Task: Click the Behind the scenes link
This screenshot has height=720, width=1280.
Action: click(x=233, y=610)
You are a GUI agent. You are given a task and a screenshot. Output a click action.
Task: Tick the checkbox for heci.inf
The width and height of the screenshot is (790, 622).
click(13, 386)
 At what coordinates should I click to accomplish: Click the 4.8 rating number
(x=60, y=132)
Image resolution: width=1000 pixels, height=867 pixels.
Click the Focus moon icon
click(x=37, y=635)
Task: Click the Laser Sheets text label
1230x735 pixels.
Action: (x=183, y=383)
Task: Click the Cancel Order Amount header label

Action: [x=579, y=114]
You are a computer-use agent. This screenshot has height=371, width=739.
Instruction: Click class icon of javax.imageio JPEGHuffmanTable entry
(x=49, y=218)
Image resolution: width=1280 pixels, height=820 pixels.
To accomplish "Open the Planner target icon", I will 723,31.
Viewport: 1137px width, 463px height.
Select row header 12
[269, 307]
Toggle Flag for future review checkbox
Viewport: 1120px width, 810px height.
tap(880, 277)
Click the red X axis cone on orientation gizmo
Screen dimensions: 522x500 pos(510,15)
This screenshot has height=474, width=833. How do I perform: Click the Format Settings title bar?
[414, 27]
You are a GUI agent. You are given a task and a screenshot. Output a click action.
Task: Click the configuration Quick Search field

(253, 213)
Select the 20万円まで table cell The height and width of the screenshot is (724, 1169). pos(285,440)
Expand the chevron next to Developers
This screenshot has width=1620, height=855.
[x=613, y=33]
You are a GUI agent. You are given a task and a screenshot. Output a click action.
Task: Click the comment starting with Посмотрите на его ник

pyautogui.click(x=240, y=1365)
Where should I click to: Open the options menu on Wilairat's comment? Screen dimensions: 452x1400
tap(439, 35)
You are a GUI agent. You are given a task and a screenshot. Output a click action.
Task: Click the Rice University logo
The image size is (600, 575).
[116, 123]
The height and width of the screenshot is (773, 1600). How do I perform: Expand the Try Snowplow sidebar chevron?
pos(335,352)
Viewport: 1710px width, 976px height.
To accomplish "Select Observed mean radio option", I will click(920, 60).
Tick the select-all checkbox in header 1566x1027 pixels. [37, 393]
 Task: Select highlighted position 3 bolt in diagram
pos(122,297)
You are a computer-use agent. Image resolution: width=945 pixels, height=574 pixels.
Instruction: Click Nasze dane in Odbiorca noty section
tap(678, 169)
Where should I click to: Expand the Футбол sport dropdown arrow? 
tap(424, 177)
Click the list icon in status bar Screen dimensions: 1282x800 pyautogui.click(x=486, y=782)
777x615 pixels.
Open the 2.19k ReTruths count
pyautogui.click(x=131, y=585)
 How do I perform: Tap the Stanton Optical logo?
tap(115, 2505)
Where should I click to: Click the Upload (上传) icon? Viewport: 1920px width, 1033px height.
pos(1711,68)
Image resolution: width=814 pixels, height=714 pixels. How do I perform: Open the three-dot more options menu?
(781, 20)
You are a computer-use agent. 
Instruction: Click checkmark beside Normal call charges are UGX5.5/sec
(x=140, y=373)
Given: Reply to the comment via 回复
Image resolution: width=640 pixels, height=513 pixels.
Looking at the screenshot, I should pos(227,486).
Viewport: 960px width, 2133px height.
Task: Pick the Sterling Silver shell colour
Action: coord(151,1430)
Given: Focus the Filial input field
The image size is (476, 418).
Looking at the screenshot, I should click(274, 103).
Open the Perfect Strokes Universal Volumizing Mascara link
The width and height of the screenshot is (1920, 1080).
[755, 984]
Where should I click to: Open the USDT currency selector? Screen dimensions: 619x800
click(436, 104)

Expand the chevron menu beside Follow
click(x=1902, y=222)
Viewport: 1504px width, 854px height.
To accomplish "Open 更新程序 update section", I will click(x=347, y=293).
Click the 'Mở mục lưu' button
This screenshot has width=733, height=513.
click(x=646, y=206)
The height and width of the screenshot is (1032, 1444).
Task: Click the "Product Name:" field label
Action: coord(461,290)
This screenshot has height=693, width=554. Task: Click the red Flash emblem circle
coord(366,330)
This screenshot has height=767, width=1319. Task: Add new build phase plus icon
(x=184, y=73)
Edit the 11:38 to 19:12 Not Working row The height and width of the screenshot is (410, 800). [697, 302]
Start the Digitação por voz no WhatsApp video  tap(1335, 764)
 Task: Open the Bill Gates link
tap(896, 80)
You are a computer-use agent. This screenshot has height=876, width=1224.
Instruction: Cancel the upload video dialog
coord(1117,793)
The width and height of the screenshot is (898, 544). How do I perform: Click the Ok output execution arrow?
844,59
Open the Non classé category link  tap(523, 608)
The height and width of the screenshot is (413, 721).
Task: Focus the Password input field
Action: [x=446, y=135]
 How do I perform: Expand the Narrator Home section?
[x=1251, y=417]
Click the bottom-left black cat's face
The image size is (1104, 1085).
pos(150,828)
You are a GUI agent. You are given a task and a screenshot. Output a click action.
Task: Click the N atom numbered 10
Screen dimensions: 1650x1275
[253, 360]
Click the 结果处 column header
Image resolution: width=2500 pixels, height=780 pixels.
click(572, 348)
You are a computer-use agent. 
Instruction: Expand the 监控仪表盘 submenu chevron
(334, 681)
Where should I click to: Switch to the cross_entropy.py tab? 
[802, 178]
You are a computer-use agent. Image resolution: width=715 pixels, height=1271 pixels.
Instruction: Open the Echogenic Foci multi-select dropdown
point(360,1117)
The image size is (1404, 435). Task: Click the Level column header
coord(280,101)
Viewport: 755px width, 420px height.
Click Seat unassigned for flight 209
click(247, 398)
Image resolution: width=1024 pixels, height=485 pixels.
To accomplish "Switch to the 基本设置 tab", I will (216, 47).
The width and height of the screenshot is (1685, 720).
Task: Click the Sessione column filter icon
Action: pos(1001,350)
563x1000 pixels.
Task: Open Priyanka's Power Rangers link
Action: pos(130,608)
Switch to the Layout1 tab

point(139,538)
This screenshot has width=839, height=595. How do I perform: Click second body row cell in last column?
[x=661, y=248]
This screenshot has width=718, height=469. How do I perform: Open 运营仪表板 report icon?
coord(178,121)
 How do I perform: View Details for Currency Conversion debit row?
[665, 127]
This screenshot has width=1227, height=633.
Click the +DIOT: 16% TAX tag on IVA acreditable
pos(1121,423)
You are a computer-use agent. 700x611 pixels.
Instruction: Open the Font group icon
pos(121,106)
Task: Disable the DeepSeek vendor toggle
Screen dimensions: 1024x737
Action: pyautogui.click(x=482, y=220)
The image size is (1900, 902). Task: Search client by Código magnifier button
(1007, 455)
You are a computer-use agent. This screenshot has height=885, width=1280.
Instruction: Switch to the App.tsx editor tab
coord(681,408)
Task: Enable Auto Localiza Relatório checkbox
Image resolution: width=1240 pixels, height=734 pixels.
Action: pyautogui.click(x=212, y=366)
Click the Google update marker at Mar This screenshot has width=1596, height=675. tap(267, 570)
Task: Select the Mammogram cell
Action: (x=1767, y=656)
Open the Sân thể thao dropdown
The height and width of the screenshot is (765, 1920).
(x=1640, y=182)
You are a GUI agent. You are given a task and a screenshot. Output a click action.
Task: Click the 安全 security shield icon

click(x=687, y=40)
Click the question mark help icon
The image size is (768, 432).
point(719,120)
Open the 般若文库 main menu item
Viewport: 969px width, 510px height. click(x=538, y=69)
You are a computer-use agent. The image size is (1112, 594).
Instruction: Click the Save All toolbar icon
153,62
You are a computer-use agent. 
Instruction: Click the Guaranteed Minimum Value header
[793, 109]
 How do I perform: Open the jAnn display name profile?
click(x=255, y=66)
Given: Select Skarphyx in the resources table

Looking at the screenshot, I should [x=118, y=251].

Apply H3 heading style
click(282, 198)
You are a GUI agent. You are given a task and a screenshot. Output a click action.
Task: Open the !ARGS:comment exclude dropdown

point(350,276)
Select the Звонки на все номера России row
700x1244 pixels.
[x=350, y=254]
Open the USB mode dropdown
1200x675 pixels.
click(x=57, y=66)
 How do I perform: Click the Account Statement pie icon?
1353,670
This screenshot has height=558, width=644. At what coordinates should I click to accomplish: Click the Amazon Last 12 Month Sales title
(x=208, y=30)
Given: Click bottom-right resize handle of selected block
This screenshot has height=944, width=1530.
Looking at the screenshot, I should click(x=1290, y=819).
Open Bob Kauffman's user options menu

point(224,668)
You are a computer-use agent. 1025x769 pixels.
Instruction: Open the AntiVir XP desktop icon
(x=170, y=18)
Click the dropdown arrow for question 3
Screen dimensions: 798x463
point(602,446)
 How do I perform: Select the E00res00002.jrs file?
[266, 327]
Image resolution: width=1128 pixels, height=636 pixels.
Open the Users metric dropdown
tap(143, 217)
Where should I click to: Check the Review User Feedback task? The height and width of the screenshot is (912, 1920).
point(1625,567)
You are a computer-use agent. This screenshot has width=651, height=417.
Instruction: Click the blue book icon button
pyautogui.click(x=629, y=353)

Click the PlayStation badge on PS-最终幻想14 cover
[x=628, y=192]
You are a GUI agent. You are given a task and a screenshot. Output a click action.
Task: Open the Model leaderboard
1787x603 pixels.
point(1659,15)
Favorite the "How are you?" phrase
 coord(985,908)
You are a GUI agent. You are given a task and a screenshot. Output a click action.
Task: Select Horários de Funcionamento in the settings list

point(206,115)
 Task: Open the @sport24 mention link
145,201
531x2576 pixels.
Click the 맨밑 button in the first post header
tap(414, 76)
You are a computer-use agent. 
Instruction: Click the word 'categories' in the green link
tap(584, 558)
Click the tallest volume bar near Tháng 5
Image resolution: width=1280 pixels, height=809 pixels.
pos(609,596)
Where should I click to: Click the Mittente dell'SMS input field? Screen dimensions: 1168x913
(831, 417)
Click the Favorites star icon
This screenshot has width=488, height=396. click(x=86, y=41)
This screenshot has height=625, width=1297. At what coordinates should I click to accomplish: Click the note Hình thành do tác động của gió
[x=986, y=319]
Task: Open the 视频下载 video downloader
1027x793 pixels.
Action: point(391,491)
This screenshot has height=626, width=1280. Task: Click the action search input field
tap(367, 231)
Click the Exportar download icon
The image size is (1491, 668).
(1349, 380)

_YOUR INSTRUCTIONS_: Return, from the entries, each line that holds "Tick".

_TASK ANSWER_:
Task: Tick the checkbox for heci.inf
Tick the select-all checkbox in header 1566x1027 pixels. [37, 393]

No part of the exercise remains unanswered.